Les vulnérables (Nord) : pour ces départements, la population est en moyenne socio économiquement défavorisée (dans le Pas-de-Calais, le revenu annuel médian est de 19 200 euros pour une moyenne nationale de 21 889 euros). Par ailleurs, les besoins de santé apparaissent très importants avec une forte prévalence des maladies chroniques et une part du tabagisme qui pèse sur l’état de santé des habitants : la part des décès imputables à la cigarette y est 18 % plus élevée que dans le reste de la France.
 
Cet exercice de cartographie met en lumière les inégalités territoriales en termes de besoins de santé et la nécessité de développer des politiques de santé ciblées selon les populations qu’elles desservent. Il met également en avant l’inadéquation entre les besoins de santé et les dépenses de santé allouées : à besoins de santé similaires, les dépenses de santé peuvent varier de manière significative entre les départements. Ainsi, l’Ille-et-Vilaine a une dépense de santé par habitant de 1770 euros, alors que l’Isère, qui présente un profil comparable en termes de besoins, à une dépense de santé par habitant de 2150 euros. 

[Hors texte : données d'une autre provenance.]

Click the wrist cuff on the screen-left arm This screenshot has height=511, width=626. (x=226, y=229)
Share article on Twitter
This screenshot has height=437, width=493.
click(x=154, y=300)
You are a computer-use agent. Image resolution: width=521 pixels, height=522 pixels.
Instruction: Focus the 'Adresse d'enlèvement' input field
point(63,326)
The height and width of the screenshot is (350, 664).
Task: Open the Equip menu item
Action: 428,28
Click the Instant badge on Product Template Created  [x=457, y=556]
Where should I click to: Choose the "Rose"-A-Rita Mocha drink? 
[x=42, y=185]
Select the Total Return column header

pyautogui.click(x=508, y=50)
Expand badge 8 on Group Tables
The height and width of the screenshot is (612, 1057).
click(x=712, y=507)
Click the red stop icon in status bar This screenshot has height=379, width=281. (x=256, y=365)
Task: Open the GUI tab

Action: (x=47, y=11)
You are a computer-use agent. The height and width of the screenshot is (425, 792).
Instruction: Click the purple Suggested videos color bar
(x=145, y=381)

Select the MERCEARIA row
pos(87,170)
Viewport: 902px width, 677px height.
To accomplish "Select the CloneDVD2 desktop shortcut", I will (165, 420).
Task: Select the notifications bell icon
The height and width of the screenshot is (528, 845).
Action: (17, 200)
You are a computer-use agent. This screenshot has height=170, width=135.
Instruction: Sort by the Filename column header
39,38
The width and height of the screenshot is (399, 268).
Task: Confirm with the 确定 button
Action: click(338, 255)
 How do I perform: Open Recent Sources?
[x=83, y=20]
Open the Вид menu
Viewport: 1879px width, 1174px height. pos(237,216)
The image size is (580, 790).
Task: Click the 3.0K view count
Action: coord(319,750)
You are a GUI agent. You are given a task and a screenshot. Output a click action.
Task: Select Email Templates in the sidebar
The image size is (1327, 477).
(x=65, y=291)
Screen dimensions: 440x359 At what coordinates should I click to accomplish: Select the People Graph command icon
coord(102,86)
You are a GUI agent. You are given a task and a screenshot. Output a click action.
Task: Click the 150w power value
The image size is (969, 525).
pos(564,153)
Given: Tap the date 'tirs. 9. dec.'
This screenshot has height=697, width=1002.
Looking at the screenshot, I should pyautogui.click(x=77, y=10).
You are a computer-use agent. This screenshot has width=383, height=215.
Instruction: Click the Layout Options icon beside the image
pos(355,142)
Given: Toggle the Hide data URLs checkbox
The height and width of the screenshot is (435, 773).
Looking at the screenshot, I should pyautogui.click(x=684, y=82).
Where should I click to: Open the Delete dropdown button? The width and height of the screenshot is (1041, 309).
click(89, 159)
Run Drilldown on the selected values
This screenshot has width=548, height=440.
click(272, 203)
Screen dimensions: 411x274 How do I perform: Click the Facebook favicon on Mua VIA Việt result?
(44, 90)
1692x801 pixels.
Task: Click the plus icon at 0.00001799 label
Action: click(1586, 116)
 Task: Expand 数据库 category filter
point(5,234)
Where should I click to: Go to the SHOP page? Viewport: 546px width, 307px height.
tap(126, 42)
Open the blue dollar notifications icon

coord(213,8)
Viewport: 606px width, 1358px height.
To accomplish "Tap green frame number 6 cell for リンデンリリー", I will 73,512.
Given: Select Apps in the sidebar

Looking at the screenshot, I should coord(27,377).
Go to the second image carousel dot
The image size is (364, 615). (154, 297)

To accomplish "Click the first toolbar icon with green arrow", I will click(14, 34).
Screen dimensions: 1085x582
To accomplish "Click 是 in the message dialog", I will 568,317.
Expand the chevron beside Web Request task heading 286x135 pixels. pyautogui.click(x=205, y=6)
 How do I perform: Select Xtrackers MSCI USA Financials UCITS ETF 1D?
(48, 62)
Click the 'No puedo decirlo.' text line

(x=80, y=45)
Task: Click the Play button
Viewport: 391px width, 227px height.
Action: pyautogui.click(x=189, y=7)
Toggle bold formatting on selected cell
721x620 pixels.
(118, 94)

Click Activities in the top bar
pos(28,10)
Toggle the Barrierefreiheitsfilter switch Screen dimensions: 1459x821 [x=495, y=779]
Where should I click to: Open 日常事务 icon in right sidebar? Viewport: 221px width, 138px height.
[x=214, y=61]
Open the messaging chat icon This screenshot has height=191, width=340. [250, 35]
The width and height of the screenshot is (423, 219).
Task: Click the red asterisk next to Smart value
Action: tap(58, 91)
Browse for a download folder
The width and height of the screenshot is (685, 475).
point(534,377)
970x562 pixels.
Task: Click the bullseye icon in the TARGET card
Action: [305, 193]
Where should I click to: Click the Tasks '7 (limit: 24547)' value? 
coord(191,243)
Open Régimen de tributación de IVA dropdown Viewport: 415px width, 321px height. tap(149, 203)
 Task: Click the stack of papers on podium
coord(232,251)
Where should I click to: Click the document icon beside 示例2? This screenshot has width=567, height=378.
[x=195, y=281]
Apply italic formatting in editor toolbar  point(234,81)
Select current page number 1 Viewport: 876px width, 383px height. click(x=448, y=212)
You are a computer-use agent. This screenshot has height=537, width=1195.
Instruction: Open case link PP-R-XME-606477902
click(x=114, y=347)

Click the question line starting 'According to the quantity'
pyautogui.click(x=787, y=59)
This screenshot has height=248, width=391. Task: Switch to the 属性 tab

Organiser les données et permettre l’interopérabilité des systèmes d’information 

Ce travail démontre la nécessité de mobiliser les données de santé publique afin de développer des offres de santé et des politiques de prévention ciblées adaptées aux besoins de santé locaux. Néanmoins, des difficultés, rencontrées lors de notre travail de cartographie, demeurent pour un usage systématique de la donnée dans les politiques publiques de santé.

Tout d’abord, la multiplicité des bases de données de santé publique qui fragmente les informations relatives à notre système de santé. La France dispose d’une quantité très riche de bases de données qui renseignent sur notre système de santé : en 2021, le département Etalab recensait 172 bases de données existantes dans le domaine de la santé gérées par 79 gestionnaires différents. Ces données peuvent être de plusieurs ordres et contiennent des informations distinctes notamment :

  • Des données de santé publique et épidémiologiques (ex : le CépiDC, gérée par l’Inserm, qui rassemble les causes médicales des décès, ou encore les effectifs par pathologie publiés par l’Assurance maladie)
  • Des données médico-administratives qui renseignent sur la consommation des soins et les dépenses de santé : le programme de médicalisation des systèmes d’information (PMSI), géré par l’ATIH regroupe les données relatives à l’activité des établissements de santé (nombre de séjours, durée moyenne de séjour etc.) ou le système national interrégimes de l’Assurance maladie (Sniiram) rassemble l'ensemble des données relatives aux remboursements effectués par l’Assurance maladie (tous régimes confondus). 

Par ailleurs, un manque d’interopérabilité entre les bases de données : des initiatives nationales tendent à faciliter l’accès et l’usage de ces bases de données. La base principale, offre désormais la possibilité de chaîner les données du Sniiram, du PMSI, du CépiDC ainsi que des données relatives au handicap de la CNSA issues des Maisons départementales des personnes handicapées (MDPH). Par ailleurs, le Health Data Hub, créé en 2019 a pour mission de faciliter l’accès aux données de santé pour les porteurs de projet tout en garantissant le niveau de sécurité nécessaire. 

Enfin, une absence de données et d’indicateurs relatifs à des enjeux de santé publique : en France, il n’existe pas de données sur la prévalence de l’obésité ni sur la consommation moyenne d’alcool, de cigarettes ou de drogues par département (pour notre exercice de cartographie, des proxy ont été nécessaires pour mesurer cette consommation tels que les décès imputables à l’alcool ou le tabac). 

Dans son rapport, Santé : faire le pari des territoires, l’Institut Montaigne incite à un pilotage de notre système de santé par la donnée. À ce titre, les collectivités territoriales ont un rôle clé à jouer dans la récolte, la traçabilité et l’exploitation des données. Au contact direct des populations produisant les données, elles pourraient mobiliser les données dans la définition de politiques de santé adaptées aux besoins de leur territoire.